**WORK INSTRUCTION:** Carry on the roasted root vegetable and wheat berry salad recipe below from the point where it stops.

**PAGE EXCERPT:**

<<<<

Now there is no segue to the next subject – Roasted Root Vegetable and Wheat Berry Salad except that it makes a wonderful side dish or meal on wintery days.  I was intrigued by David Lebowitz’s  recipe, tried it out, and have made some very necessary changes.  Most important, you must soften the wheat berry before cooking, either by soaking it overnight, soaking it for two hours in warm water or cooking it forever.  I cooked mine for 1 hour and that did not soften the berries enough.  Secondly, I did not like roasting the beets at 425 – they came out burnt and still uncooked.  My advice on beets, is to chop them, and microwave for 15 – 20 minutes, then add them to the salad.  Lastly, his salad was a bit bland and David used too much salt for my taste – we have a family member on a salt restricted diet. Instead of salt, add a sherry – shallot vinaigrette, some feta or gorgonzola cheese, and if you aren’t a vegetarian, several slices of steak. Presto, a fabulous meal.  And of course, amazingly cheap especially if you buy the wheat berries in the bulk section of the grocery store (I got mine at Whole Foods for $0.99 a pound).

Roasted Root Vegetable and Wheat Berry Salad wheatberry-salad
Six to Eight Servings
The wheat berries will take more salt that you might think, so salt the water generously that you boil them in. If you taste it, it should approximate sea water. And any assortment of firm-fleshed root vegetables will do (or butternut squash), but they should be all about the same size when diced.
This salad is open to lots of variations and interpretations.

INGREDIENTS

1 1/2 cup (300 g) wheat berries or farro
one bay leaf

2 pounds (1kg) assorted root vegetables; carrots, rutabagas, butternut squash, celery root, parsnips, and salsify, peeled and cut into thumbnail-sized cubes
1 large red onion, peeled and diced
1/3 cup (80 ml) plus 2 tablespoons olive oil
10 or so branches of fresh thyme
salt and freshly-ground black pepper
1/2 cup (60 g) dried cranberries or cherries, coarsely chopped

DIRCTIONS
Preheat the oven to 425ºF (220ºC).

1. Bring about 2 quarts (2l) of well-salted water to a boil, then add the wheat berries and bay leaf. Cook until tender, but still chewy. Depending on the variety, they’ll take between 40-60 minutes to cook.

2. While the wheat berries are cooking, toss the diced vegetables on a baking sheet with the onion and 2 tablespoons of olive oil and thyme, seasoning with salt and pepper.

>>>>

**RECORD SET:**
<<<<

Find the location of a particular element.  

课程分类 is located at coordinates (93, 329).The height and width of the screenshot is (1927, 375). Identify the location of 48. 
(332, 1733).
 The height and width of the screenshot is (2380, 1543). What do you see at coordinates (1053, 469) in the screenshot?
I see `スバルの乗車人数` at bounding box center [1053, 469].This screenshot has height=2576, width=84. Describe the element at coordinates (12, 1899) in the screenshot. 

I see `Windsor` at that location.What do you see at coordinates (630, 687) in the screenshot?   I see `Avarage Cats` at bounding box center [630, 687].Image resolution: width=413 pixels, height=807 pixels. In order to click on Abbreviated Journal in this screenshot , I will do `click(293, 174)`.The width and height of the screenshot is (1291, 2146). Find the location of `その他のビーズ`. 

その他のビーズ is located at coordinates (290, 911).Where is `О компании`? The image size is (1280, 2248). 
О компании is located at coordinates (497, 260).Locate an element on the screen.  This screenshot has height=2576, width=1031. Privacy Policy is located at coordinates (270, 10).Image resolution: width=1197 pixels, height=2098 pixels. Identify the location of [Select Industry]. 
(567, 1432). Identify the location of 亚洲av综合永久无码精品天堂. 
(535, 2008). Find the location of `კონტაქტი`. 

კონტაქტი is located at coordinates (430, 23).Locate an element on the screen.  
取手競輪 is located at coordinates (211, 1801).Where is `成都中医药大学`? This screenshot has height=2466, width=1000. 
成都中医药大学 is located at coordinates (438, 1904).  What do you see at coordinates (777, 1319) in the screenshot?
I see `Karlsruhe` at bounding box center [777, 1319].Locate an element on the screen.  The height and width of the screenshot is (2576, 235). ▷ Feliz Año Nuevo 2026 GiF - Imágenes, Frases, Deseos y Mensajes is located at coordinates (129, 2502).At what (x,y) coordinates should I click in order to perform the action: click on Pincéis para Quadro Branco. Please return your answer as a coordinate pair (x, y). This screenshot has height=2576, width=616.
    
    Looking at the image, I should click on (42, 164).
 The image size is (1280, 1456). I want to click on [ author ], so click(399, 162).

>>>>

**ANSWER SECTION:**
3. Roast the vegetables in the bottom third of the oven, stirring once midway during baking, for 20 minutes, or until cooked through and browned on the outside.

4. Once the wheat berries are cooked, drain them well, plucking out the bay leaf. Transfer the wheat berries to a bowl and mix in 1/3 cup (80 ml) of olive oil and the dried fruits, stirring well. Taste, seasoning with more salt if necessary

5. Stir in the root vegetables (I don’t mind the thyme branches in there, but you can remove them if you want) and do a final check for seasoning and add more salt, a few grinds of black pepper, and additional olive oil, if desired.  Add a shallot vinaigrette (3 spoonfuls of olive oil, one spoonful of sherry or balsamic vinegar, ½ spoonful of French Dijon mustard, dash of salt and pepper, one finely chopped clove of garlic, and whisk well)

Serve warm or at room temperature.

Storage: Can be made up to three days in advance, and refrigerated. Let come to room temperature before serving.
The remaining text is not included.